Out of the dismal fog of the current financial disaster the basic and usual question pops up: How much will it cost you and me. While the big brains of the financial world whimper about billions of dollars in depreciated assets and moan about the impending doom to the American economy, the cost to the American taxpayer hangs in the balance.
Because banks, hedge funds and mortgage companies disregarded even the semblance of cautionary lending practices and then built derivatives on this rotten foundation, credit markets froze and the American economy swayed on the precipice of disintegration. Our economic failing was not just an internal matter; but, if faith in the credibility of the American economy was shattered, the international lending nations that keep our nation afloat would stop lending us money.
All of this crisis has been reported in mega-terms: too big to fail, billions needed to survive, giant financial companies will collapse, millions of home will be foreclosed. But when the aforementioned fog clears, the remaining question is: who will pay the bill?
Secretary of the Treasury Paulson is trying to save the situation by tossing it into the lap of the American taxpayer. His proposal is to have the banks shed their ill-gotten distressed mortgage securities into a taxpayer-financed bailout fund similar to the Resolution Trust that put a costly end to the S and L scandal of the 1990's. The banks would clear their books and loosen capital for lending and you and I would buy and now own the doodoo of their unsecured mortgages.
Now we have reached the critical point; the point where we find out whether Paulson and the Bush administration works for the new potential owners of this mortgage dung - you and me - or whether they succumb to the blandishments of the special interest lobbyists who have their tentacles so deep into the Washington body politic.
What does Paulson intend to pay for these bank mortgage castoffs?

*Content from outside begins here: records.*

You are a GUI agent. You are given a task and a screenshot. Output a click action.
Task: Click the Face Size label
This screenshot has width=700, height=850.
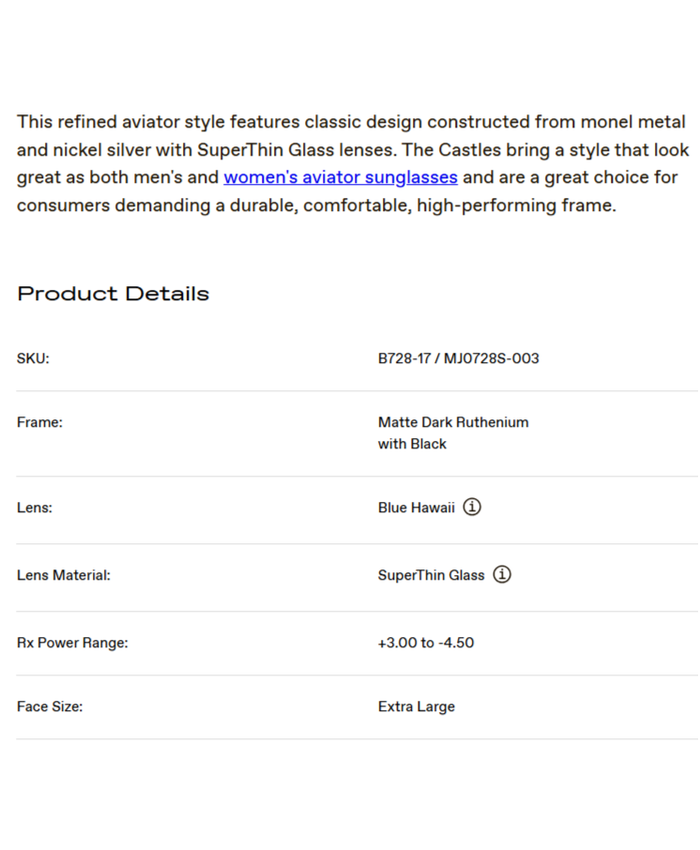tap(50, 707)
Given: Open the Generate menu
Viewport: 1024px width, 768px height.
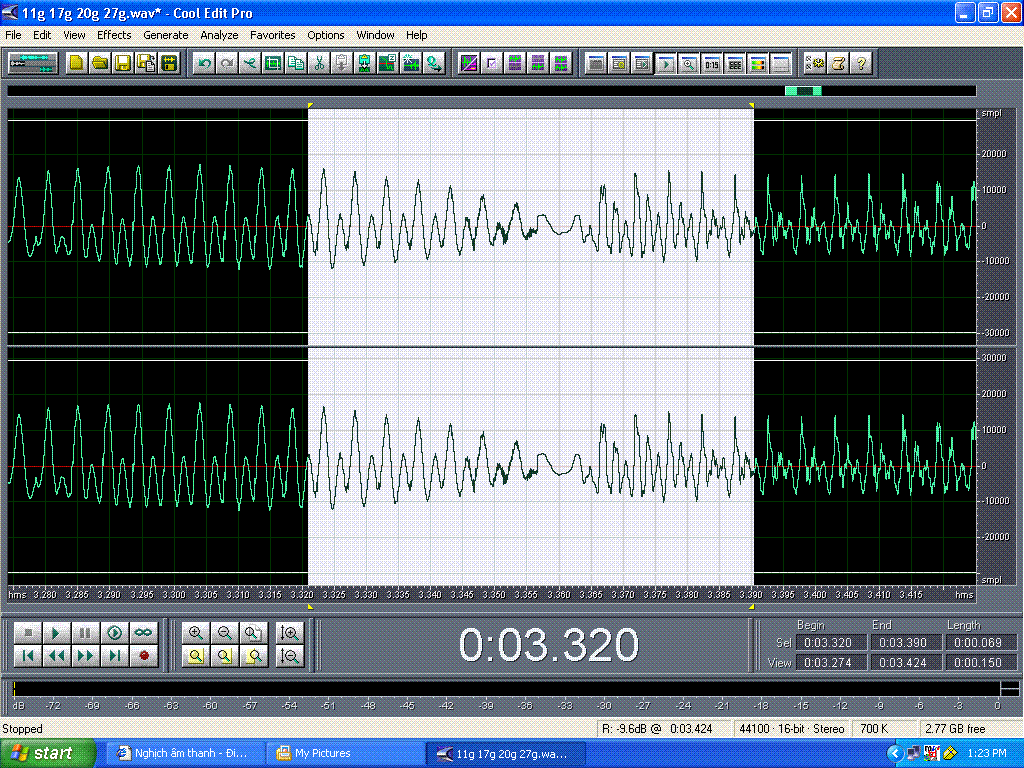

That's critical. The banks might value these underperforming assents at 60 cents on the dollar. That 60 cent figure serves the banks interest because that value gives their balance sheet some credibility. If Paulson agrees to pay 60 cents the American taxpayer will get socked because it is most unlikely that any future sale of these mortgaged properties will ever fetch that amount. But if Paulson agrees to pay 30 cents on the dollar instead of 60 cents, then any future sale based on this 30 cent valuation has a good chance of breaking even or may even show a small profit.
At 30 cents or some figure close to that, the onus of mismanagement stays where it belongs - with the banks. At 30 cents our interests will be somewhat covered, at 60 cents our interests will have been surrendered to those same banks. Which will it be?